First Secretary of the Karelian Regional Committee of the Communist Party of the Soviet Union
- In office 18 April 1984 – 30 November 1989

Ambassador of the Soviet Union to Finland
- In office 27 December 1973 – 11 June 1979
- Preceded by: Viktor Maltsev
- Succeeded by: Vladimir Sobolev

Personal details
- Born: 21 March 1927 Kovgora, Kondopozhsky District, Karelian ASSR, Russian SFSR, Soviet Union
- Died: 14 June 2022 (aged 95) Moscow, Russia
- Awards: Order of Lenin Order of the Red Banner Grand Cross of the White Rose of Finland

= Vladimir Stepanov (politician) =

Soviet diplomat and intelligence officer (1927–2022)

Vladimir Sevastyanovich Stepanov (Владимир Севастьянович Степанов; 21 March 1927 – 14 June 2022) was a Soviet diplomat and intelligence officer. He served as ambassador to Finland from December 1973 to June 1979.

==Biography==
Vladimir Stepanov was born in 1927 in Kovgora, Kondopozhsky District, to a Karelian family. He spoke Finnish with a strong Karelian accent. He graduated from the Moscow State Institute of International Relations in 1950. In 1952 he was elected secretary of the regional Central Committee of Komsomol in Karelia.
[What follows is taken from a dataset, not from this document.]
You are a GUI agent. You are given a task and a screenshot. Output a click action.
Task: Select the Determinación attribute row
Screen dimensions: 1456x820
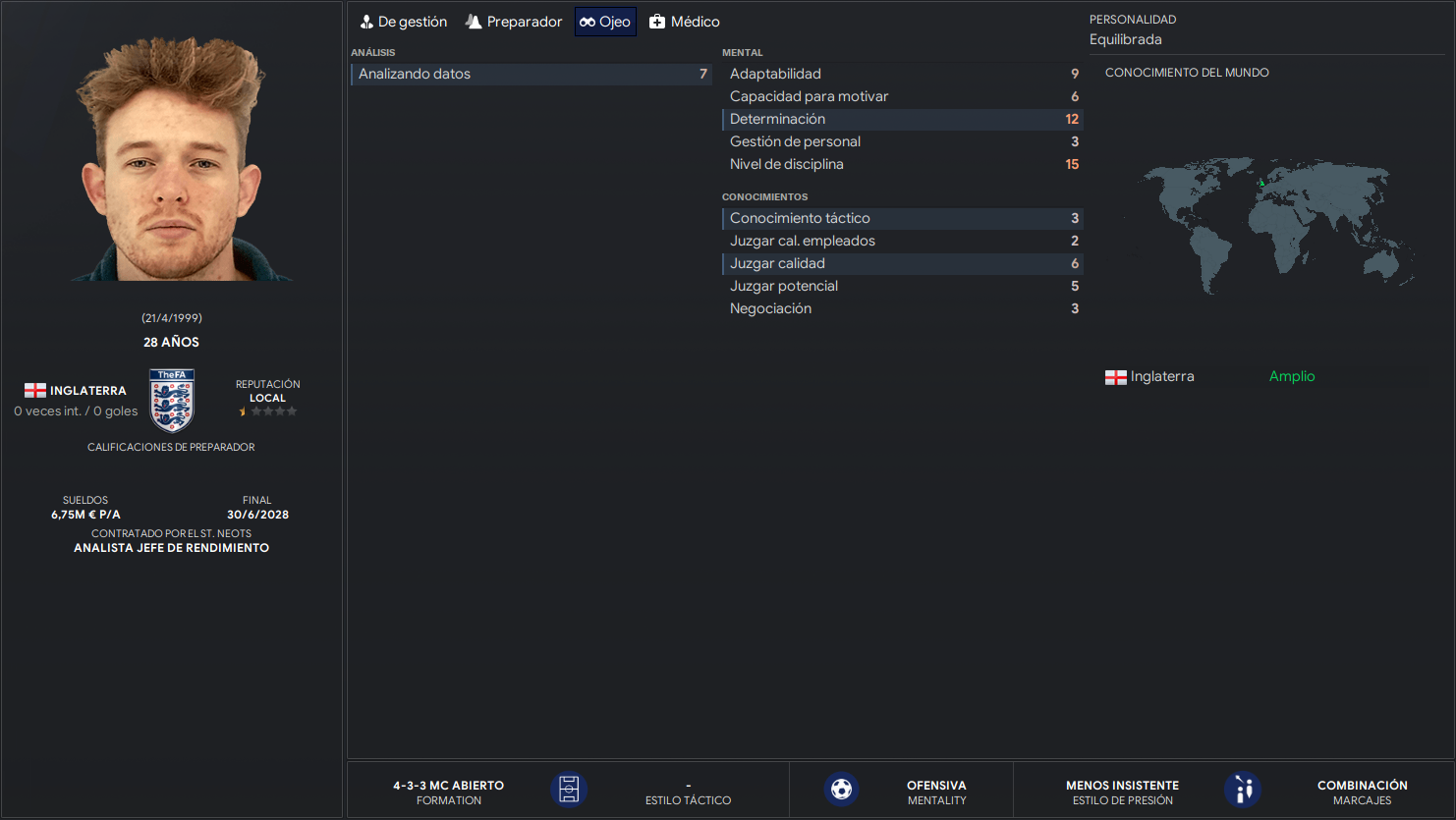(x=902, y=119)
From 1963 he was on the staff of the Soviet embassy in Helsinki and was appointed ambassador ten years later. Stepanov was fired in 1979 after a controversial article was published in Pravda during the 1979 Finnish parliamentary election. The National Coalition Party was branded by the Soviet government newspaper as "unreliable" in foreign policy. This was considered interference in the internal affairs of Finland. Former Finnish foreign minister Keijo Korhonen named Stepanov the "worst enemy of Finland's neutrality".

After returning to the USSR, Stepanov was appointed first vice-premier of the Karelian Autonomous Soviet Socialist Republic. He was one of the initiators of the Soviet-Finnish Kostomuksha mine project in the north of Karelia. From 1984 Stepanov served as the first secretary of the Karelian Regional Committee of the Communist Party of the Soviet Union. In 1984 he was elected to the Supreme Soviet of the Soviet Union, and from 1986 to 1990 he was a member of the Central Committee of the Communist Party of the Soviet Union. After his retirement in 1989 he resided in Moscow.

Stepanov died on 14 June 2022 at the age of 95. He was buried in the Troyekurovskoye Cemetery on 17 June 2022.